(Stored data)
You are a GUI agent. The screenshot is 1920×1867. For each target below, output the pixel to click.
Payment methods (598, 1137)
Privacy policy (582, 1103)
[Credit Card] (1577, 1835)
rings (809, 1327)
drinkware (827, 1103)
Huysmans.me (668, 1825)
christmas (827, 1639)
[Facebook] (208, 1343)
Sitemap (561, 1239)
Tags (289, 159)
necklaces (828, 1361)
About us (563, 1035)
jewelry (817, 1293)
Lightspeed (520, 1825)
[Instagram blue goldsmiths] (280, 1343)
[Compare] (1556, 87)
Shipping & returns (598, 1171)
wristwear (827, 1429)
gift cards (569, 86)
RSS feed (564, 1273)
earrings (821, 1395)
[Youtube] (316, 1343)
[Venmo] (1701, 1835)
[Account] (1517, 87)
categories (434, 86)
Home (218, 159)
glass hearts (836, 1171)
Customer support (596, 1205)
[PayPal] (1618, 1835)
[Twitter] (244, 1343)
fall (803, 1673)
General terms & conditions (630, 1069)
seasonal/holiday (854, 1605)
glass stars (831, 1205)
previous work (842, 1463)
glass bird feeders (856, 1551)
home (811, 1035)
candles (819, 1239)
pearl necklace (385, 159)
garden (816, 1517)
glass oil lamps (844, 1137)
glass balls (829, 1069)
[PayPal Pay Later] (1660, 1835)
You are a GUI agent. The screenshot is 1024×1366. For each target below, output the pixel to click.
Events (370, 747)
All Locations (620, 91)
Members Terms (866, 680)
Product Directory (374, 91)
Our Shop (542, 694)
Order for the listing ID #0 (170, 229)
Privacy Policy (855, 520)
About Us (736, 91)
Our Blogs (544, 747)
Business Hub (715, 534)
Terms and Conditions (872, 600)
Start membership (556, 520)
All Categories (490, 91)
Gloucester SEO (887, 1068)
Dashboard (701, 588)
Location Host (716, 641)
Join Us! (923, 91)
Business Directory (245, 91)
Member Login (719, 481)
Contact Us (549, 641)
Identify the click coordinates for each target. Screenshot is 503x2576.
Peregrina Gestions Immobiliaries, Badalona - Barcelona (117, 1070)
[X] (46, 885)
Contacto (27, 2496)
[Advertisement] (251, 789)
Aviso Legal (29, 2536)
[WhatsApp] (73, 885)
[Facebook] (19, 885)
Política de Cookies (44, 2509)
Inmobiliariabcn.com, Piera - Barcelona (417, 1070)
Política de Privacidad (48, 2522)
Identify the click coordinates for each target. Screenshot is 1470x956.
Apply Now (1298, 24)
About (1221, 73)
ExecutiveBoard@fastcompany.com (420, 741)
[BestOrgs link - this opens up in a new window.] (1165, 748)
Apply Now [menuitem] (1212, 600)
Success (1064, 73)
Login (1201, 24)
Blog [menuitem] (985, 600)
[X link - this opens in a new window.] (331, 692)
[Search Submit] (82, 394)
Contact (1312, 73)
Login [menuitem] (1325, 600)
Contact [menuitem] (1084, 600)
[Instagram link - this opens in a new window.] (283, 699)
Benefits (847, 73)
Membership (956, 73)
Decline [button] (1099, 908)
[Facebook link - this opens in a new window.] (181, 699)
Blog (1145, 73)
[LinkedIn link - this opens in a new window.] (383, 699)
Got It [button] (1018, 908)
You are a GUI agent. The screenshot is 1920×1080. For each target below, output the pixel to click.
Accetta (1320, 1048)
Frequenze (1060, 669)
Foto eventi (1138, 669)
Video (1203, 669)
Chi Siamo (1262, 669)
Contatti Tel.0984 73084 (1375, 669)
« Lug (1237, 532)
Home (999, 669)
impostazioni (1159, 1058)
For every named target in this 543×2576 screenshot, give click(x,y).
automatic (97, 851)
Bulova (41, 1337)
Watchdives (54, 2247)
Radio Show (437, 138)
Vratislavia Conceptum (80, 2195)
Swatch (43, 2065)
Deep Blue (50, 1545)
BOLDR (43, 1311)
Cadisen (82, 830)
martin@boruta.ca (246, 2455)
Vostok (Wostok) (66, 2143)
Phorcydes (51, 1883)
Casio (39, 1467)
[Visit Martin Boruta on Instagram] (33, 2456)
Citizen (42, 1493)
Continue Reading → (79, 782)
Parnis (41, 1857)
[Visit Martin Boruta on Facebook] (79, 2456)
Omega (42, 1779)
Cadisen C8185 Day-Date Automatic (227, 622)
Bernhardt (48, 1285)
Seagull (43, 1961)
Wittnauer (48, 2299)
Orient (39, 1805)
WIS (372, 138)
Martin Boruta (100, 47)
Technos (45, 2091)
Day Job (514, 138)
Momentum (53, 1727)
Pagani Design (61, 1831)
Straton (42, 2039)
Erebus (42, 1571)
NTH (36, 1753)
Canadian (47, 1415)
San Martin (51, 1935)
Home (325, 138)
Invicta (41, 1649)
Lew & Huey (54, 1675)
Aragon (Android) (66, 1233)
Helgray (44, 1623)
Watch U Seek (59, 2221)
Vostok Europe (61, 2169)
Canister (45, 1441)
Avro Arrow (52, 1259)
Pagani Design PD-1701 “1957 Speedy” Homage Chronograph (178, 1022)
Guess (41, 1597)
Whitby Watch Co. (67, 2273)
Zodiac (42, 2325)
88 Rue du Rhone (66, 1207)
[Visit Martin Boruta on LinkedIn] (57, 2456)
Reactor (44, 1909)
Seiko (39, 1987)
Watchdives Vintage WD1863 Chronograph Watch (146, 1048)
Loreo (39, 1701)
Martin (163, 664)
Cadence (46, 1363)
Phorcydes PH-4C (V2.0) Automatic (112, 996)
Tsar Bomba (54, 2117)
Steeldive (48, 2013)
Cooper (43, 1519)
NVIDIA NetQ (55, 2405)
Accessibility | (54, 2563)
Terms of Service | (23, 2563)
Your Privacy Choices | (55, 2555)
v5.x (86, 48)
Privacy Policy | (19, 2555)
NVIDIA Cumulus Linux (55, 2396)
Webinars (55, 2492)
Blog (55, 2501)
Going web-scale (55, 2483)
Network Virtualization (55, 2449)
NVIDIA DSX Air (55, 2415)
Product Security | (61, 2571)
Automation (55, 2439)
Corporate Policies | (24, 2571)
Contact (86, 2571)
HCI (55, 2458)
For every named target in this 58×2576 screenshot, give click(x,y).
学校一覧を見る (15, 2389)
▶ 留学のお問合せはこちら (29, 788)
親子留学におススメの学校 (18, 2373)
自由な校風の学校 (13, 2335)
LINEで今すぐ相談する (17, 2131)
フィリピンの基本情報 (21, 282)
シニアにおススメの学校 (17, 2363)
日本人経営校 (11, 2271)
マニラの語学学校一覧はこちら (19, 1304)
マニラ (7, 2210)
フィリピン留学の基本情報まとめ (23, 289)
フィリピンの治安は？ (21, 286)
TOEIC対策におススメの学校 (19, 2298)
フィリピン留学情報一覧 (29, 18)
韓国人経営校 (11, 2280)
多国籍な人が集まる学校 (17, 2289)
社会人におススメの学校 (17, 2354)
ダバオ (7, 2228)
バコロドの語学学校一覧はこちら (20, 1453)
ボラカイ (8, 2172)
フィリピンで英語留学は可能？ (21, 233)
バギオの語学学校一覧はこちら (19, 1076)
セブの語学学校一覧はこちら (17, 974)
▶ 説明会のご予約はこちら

PROBLEM REQUIREMENTS:
Based on the records above, how many lines hold the string "Barcelona"? Answer with the number by itself.

RESPONSE:
2